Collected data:
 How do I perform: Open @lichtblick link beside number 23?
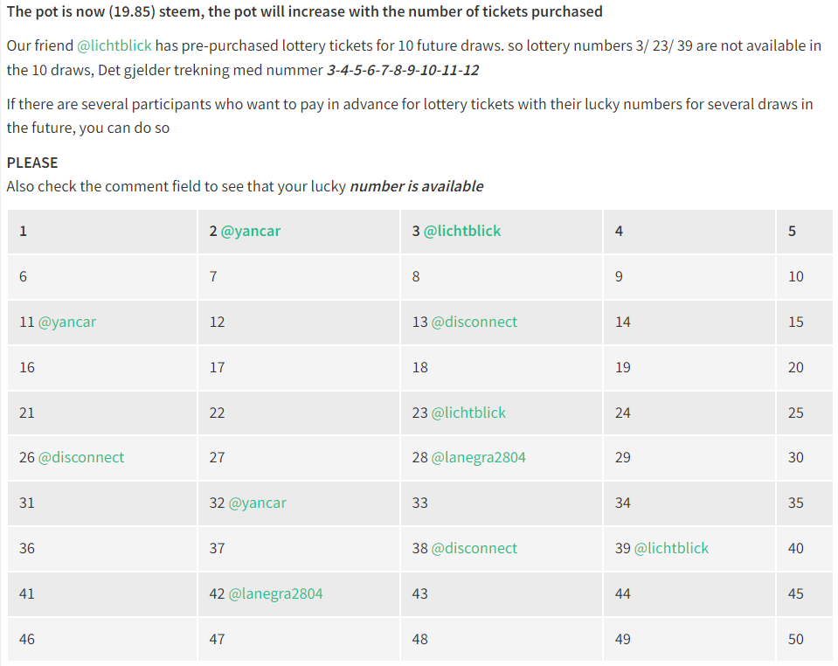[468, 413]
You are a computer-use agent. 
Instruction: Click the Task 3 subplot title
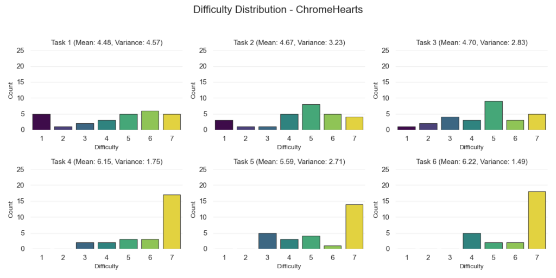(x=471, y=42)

What to do: Give the data above again in full and unchanged, skipping the pictures.

Your response:
 How do I perform: Open @lichtblick link beside number 23?
[468, 413]
You are a computer-use agent. 
Instruction: Click the Task 3 subplot title
(x=471, y=42)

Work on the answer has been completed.